Transcribe all of the data, leaving nothing out and changing nothing.

[EXERCISE INPUTS Boundary: Start]

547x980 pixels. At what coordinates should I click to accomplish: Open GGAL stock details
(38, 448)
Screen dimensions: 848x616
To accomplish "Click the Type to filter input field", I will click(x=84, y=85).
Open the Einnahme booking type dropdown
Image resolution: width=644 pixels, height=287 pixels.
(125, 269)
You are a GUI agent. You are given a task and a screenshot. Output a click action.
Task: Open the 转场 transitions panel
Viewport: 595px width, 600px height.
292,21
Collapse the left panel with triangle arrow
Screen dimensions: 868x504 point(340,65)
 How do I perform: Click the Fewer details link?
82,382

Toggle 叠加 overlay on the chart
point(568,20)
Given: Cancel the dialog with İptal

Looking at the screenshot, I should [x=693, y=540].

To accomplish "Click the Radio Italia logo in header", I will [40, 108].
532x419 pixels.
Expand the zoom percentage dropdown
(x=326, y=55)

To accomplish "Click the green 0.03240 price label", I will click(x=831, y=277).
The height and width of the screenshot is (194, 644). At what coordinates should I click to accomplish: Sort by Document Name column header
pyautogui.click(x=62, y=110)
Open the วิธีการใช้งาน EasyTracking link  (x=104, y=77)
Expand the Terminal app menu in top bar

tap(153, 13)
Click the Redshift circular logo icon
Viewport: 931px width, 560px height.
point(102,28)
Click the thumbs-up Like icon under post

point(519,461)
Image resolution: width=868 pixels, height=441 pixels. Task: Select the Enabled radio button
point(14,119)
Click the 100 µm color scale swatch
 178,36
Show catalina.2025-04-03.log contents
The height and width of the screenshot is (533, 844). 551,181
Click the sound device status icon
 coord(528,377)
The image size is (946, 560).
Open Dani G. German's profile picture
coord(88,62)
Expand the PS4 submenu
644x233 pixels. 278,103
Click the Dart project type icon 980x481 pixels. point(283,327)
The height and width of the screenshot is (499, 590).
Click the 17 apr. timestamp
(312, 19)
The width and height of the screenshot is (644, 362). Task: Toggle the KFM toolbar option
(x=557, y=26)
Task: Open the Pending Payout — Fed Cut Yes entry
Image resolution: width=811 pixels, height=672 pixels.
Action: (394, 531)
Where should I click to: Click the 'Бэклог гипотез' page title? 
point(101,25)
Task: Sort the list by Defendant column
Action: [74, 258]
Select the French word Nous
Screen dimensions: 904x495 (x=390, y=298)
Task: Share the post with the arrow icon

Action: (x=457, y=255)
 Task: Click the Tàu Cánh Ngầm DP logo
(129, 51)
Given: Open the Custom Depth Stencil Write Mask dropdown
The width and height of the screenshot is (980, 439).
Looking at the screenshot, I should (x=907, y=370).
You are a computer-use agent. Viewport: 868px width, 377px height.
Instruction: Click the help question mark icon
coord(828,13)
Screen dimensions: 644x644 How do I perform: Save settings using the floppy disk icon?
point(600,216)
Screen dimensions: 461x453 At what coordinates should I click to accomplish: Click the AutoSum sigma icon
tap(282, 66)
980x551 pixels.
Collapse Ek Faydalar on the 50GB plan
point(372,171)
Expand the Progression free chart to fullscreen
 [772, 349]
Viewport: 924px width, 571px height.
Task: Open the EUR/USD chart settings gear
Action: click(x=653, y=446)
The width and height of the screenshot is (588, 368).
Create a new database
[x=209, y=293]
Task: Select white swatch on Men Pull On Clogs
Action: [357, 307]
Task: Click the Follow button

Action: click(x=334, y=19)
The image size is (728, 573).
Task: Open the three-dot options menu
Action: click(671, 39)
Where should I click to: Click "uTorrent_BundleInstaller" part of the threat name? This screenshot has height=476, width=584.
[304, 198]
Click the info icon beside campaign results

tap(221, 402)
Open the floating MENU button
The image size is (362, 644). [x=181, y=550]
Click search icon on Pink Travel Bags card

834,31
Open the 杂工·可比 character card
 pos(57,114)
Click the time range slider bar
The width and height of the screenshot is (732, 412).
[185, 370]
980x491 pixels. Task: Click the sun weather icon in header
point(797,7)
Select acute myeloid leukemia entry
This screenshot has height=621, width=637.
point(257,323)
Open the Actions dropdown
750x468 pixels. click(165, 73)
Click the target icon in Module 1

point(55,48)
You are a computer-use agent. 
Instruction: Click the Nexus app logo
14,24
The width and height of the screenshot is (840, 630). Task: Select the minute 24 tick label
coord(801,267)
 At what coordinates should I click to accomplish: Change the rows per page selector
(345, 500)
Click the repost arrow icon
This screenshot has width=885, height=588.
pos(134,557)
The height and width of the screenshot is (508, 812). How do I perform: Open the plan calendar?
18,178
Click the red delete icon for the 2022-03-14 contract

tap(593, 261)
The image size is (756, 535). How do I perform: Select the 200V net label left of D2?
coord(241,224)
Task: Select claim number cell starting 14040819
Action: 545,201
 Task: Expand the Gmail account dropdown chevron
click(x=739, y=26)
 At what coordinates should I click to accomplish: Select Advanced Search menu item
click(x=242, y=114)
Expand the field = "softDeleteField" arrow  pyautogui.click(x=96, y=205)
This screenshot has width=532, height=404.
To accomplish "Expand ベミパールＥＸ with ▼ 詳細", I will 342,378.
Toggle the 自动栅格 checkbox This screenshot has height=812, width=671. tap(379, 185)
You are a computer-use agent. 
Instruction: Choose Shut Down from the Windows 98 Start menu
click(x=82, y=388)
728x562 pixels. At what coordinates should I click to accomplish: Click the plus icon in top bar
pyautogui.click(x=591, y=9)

[EXERCISE INPUTS Boundary: End]

#### [SOLUTION BELOW]
547x980 pixels. At what coordinates should I click to accomplish: Open GGAL stock details
(38, 448)
Screen dimensions: 848x616
To accomplish "Click the Type to filter input field", I will click(x=84, y=85).
Open the Einnahme booking type dropdown
Image resolution: width=644 pixels, height=287 pixels.
(125, 269)
You are a GUI agent. You are given a task and a screenshot. Output a click action.
Task: Open the 转场 transitions panel
Viewport: 595px width, 600px height.
292,21
Collapse the left panel with triangle arrow
Screen dimensions: 868x504 point(340,65)
 How do I perform: Click the Fewer details link?
82,382

Toggle 叠加 overlay on the chart
point(568,20)
Given: Cancel the dialog with İptal

Looking at the screenshot, I should [x=693, y=540].

To accomplish "Click the Radio Italia logo in header", I will [40, 108].
532x419 pixels.
Expand the zoom percentage dropdown
(x=326, y=55)

To accomplish "Click the green 0.03240 price label", I will click(x=831, y=277).
The height and width of the screenshot is (194, 644). At what coordinates should I click to accomplish: Sort by Document Name column header
pyautogui.click(x=62, y=110)
Open the วิธีการใช้งาน EasyTracking link  (x=104, y=77)
Expand the Terminal app menu in top bar

tap(153, 13)
Click the Redshift circular logo icon
Viewport: 931px width, 560px height.
point(102,28)
Click the thumbs-up Like icon under post

point(519,461)
Image resolution: width=868 pixels, height=441 pixels. Task: Select the Enabled radio button
point(14,119)
Click the 100 µm color scale swatch
 178,36
Show catalina.2025-04-03.log contents
The height and width of the screenshot is (533, 844). 551,181
Click the sound device status icon
 coord(528,377)
The image size is (946, 560).
Open Dani G. German's profile picture
coord(88,62)
Expand the PS4 submenu
644x233 pixels. 278,103
Click the Dart project type icon 980x481 pixels. point(283,327)
The height and width of the screenshot is (499, 590).
Click the 17 apr. timestamp
(312, 19)
The width and height of the screenshot is (644, 362). Task: Toggle the KFM toolbar option
(x=557, y=26)
Task: Open the Pending Payout — Fed Cut Yes entry
Image resolution: width=811 pixels, height=672 pixels.
Action: (394, 531)
Where should I click to: Click the 'Бэклог гипотез' page title? 
point(101,25)
Task: Sort the list by Defendant column
Action: [74, 258]
Select the French word Nous
Screen dimensions: 904x495 (x=390, y=298)
Task: Share the post with the arrow icon

Action: (x=457, y=255)
 Task: Click the Tàu Cánh Ngầm DP logo
(129, 51)
Given: Open the Custom Depth Stencil Write Mask dropdown
The width and height of the screenshot is (980, 439).
Looking at the screenshot, I should (x=907, y=370).
You are a computer-use agent. Viewport: 868px width, 377px height.
Instruction: Click the help question mark icon
coord(828,13)
Screen dimensions: 644x644 How do I perform: Save settings using the floppy disk icon?
point(600,216)
Screen dimensions: 461x453 At what coordinates should I click to accomplish: Click the AutoSum sigma icon
tap(282, 66)
980x551 pixels.
Collapse Ek Faydalar on the 50GB plan
point(372,171)
Expand the Progression free chart to fullscreen
 [772, 349]
Viewport: 924px width, 571px height.
Task: Open the EUR/USD chart settings gear
Action: click(x=653, y=446)
The width and height of the screenshot is (588, 368).
Create a new database
[x=209, y=293]
Task: Select white swatch on Men Pull On Clogs
Action: [357, 307]
Task: Click the Follow button

Action: click(x=334, y=19)
The image size is (728, 573).
Task: Open the three-dot options menu
Action: click(671, 39)
Where should I click to: Click "uTorrent_BundleInstaller" part of the threat name? This screenshot has height=476, width=584.
[304, 198]
Click the info icon beside campaign results

tap(221, 402)
Open the floating MENU button
The image size is (362, 644). [x=181, y=550]
Click search icon on Pink Travel Bags card

834,31
Open the 杂工·可比 character card
 pos(57,114)
Click the time range slider bar
The width and height of the screenshot is (732, 412).
[185, 370]
980x491 pixels. Task: Click the sun weather icon in header
point(797,7)
Select acute myeloid leukemia entry
This screenshot has height=621, width=637.
point(257,323)
Open the Actions dropdown
750x468 pixels. click(165, 73)
Click the target icon in Module 1

point(55,48)
You are a computer-use agent. 
Instruction: Click the Nexus app logo
14,24
The width and height of the screenshot is (840, 630). Task: Select the minute 24 tick label
coord(801,267)
 At what coordinates should I click to accomplish: Change the rows per page selector
(345, 500)
Click the repost arrow icon
This screenshot has width=885, height=588.
pos(134,557)
The height and width of the screenshot is (508, 812). How do I perform: Open the plan calendar?
18,178
Click the red delete icon for the 2022-03-14 contract

tap(593, 261)
The image size is (756, 535). How do I perform: Select the 200V net label left of D2?
coord(241,224)
Task: Select claim number cell starting 14040819
Action: 545,201
 Task: Expand the Gmail account dropdown chevron
click(x=739, y=26)
 At what coordinates should I click to accomplish: Select Advanced Search menu item
click(x=242, y=114)
Expand the field = "softDeleteField" arrow  pyautogui.click(x=96, y=205)
This screenshot has width=532, height=404.
To accomplish "Expand ベミパールＥＸ with ▼ 詳細", I will 342,378.
Toggle the 自动栅格 checkbox This screenshot has height=812, width=671. tap(379, 185)
You are a computer-use agent. 
Instruction: Choose Shut Down from the Windows 98 Start menu
click(x=82, y=388)
728x562 pixels. At what coordinates should I click to accomplish: Click the plus icon in top bar
pyautogui.click(x=591, y=9)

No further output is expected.